Außenwirtschaftsgesetz ausdehnen
Exportwirtschaft befürwortet Schutz vor ausländischen Staatsfonds

In der Debatte um einen Schutz deutscher Schlüsselindustrien vor ausländischen Staatsfonds stützen führende Wirtschaftsverbände die Vorschläge von Bundeskanzlerin Angela Merkel. Anton Börner, Präsident des Bundesverbands des Deutschen Groß- und Außenhandels (BGA), mahnte gleichzeitig zur Besonnenheit.

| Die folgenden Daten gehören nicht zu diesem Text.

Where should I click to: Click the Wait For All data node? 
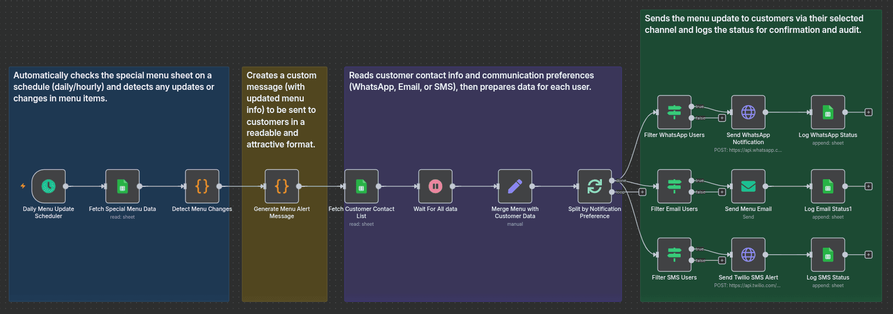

DÜSSELDORF."Ich unterstütze die Bemühungen der Regierungen zum Schutz deutscher Industrien vor ausländischen Staatsfonds, sofern sie sensitive Bereiche betreffen. Ich plädiere allerdings für Besonnenheit", sagte Börner. Hinter dem wachsenden Einfluss politisch gelenkter Kapitalfonds verberge sich ein geostrategischer Ansatz, "der die Neuauflage des kalten Krieges mit anderen Mitteln bedeutet", sagte Börner weiter. Der BGA-Präsident schlägt deshalb eine "maßvolle Ausdehnung des Außenwirtschaftgesetzes auf weitere Branchen" vor. Merkel hatte in einem Handelsblatt-Interview am Wochenende rechtliche Schritte zu einem stärkeren Schutz der deutschen Wirtschaft vor ausländischen Investoren angekündigt

Ludwig Georg Braun, Präsident des Deutschen Industrie- und Handelskammertags, hält ebenfalls "detaillierte Prüfungen in sensiblen Bereichen" für angebracht. "Ich warne aber davor, vorschnell in die freiheitliche Wirtschaftsordnung einzugreifen und vor allem Eigentumsrechte in Frage zu stellen", sagte Braun dem Handelsblatt.

Der Chef der Arbeitsgemeinschaft Selbstständiger Unternehmer, Patrick Adenauer, machte darauf aufmerksam, dass auch die traditionsreichen Familienunternehmen von den ausländischen Fonds bedroht seien. „Die Bundesregierung sollte eher ein Gespür dafür entwickeln, dass jene überseeischen Einkäufer kleine, super-feine Nischen-Weltmarktführer kaufen wollen, nicht die Telekom oder Deutsche Bahn AG“, sagte Adenauer.